In last week’s column, I argued that marijuana should be legalized on philosophical grounds. Of course, this didn’t cover practical considerations for legalization. So this week, we move away from the highfalutin Federalism-Freedom-and-Futility arguments and consider the more mundane.

The war on drugs curtails the supply of drugs available, as the only suppliers are those willing to break the law. This makes drug prices very high, resulting in a tremendous profit to be made. This creates a big incentive to protect drug-selling territory and trafficking routes. With the amount of money there is to be made off drugs, the protection of these routes is very well funded. NPR estimates that marijuana and cocaine are the two biggest sources of revenue for Mexican cartels, with marijuana preferred because the groups that deal in this drug don’t have to share their profits with the Colombian cartels who supply the cocaine. And because the merchandise the cartels are selling is already illegal, there is no reason to resort to legal means to protect territory and routes. The drug war therefore creates a very motivated, well-armed, well-organized set of criminal gangs now fighting a real war against the Mexican government.

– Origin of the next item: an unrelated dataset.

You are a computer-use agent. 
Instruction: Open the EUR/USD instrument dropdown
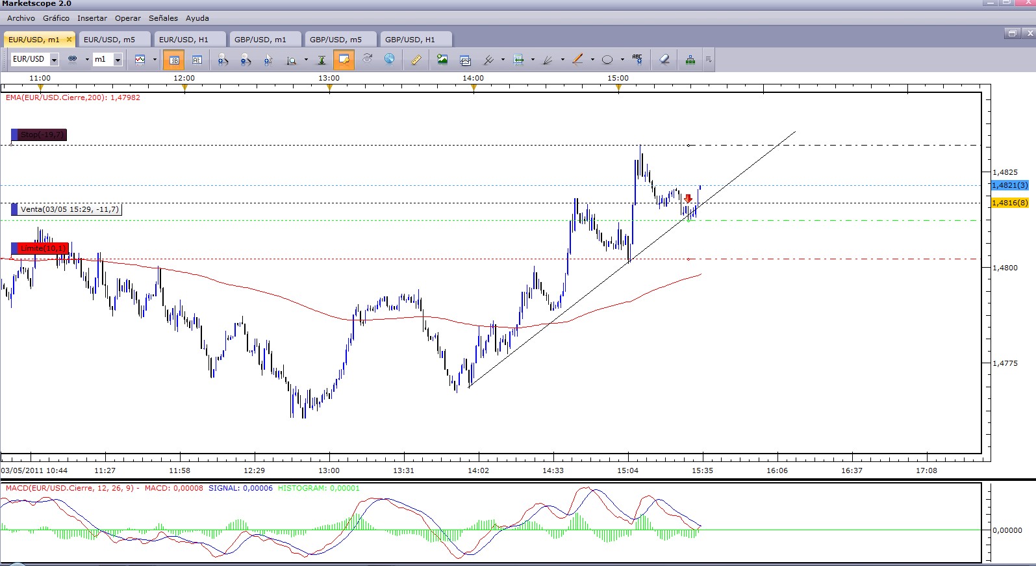coord(54,60)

Remove the illegality at the federal level, allow the importation of pot, and competition can enter the marketplace. More firms will enter the previously restricted market seeking a profit. Cartels will then have to compete with American commercial farmers. This will cause the price of pot, as well as profits from its sale, to plummet. Suddenly, cartels trafficking marijuana don’t have money to spend on guns. Suddenly, they don’t need to protect the routes because the government does that for them. And suddenly those selling marijuana have an image to protect. Killing people is bad for business. This helps explain why Border Patrol and the Mexican Army aren’t fighting running battles against importers of Corona and Dos Equis.

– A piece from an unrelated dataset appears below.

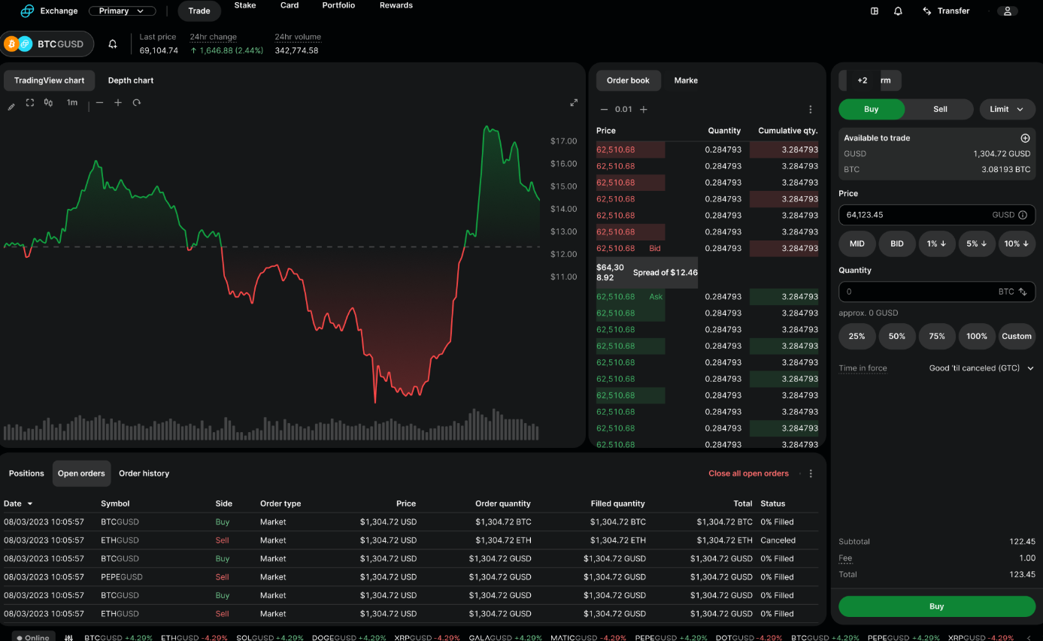Change Time in force from GTC
The height and width of the screenshot is (641, 1043).
point(981,367)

Violence in the United States would decrease as well, as drug-dealing gangs wouldn’t have to fight over territory. Furthermore, standard business practices would change with legalization. Nowadays, if a drug dealer sells you oregano instead of pot, you can’t exactly phone up the FDA or Ralph Nader to complain. Similarly, a drug dealer can’t quite sue for breach of contract. So, without recourse to the law, what do you do when someone acts unethically? You break the guy’s kneecaps.

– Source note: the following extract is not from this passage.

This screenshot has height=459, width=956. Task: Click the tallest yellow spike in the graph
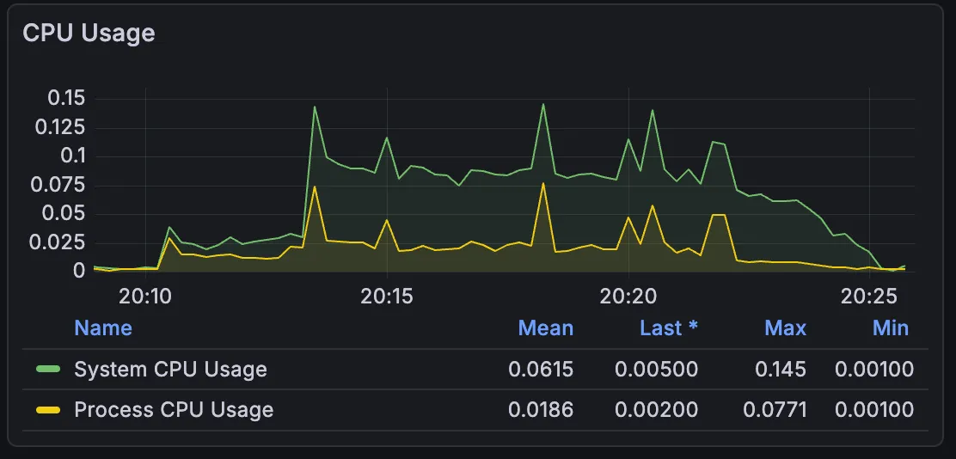543,184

Legalizing marijuana would have positive fiscal consequences as well, as the drug could be regulated and taxed. A high sales tax would allow the government to make money off an activity that people engage in anyway. The sales tax would also discourage use, much as it has with cigarettes, without causing the huge problems of violence and smuggling.

Some argue that the government’s tax revenue would be minimal, because people would be free to grow their own hemp. My rejoinder to this claim is: People are free to grow tomatoes, yet Giant Eagle still sells them. Growing marijuana of suitable potency is not easy in some parts of the country,; and one way that marijuana growers currently get busted is by running up the huge electric bills required for grow lamps. Even if the government doesn’t gross one dollar on a marijuana sales tax, doesn’t it still save the cost of finding, arresting and incarcerating those who possess or grow weed?

Finally, there is the argument that legalizing marijuana will lead to higher rates of use. But when 42 percent of high school seniors admitted having tried marijuana at some point in their lives in 2007, how much higher can the rates of marijuana use really climb? It is also worth noting that the percentage of seniors reporting marijuana use has declined from 60.3 percent in 1980, despite the fact that marijuana was just as illegal then as it is now. This suggests that other factors not tied to the drug’s illegality are making marijuana use less prevalent among America’s youth.

Finally, we can consider the close parallels between the Prohibition and the illegality of marijuana. Prohibition sparked a wave of gang violence. There was also trouble along the border: the northern border. Detroit became a shooting gallery as gangs smuggled Canadian alcohol over the Detroit River. Chicago, as a major transshipment point for alcohol, had many legendary gangsters, such as Al Capone — prototype for just about every single fictional mob boss from 1931’s “Little Caesar” to Tony Soprano — and George “Bugs” Moran, who popularized the drive-by shooting. What happened after Prohibition was repealed? Did we become a nation of staggering drunkards? No. And what of these terrifying gangsters? Moran died broke and in prison, jailed for robbing banks to make ends meet. Capone died a penniless, raving lunatic.

With such similar stories, we’re likely to see the same ending.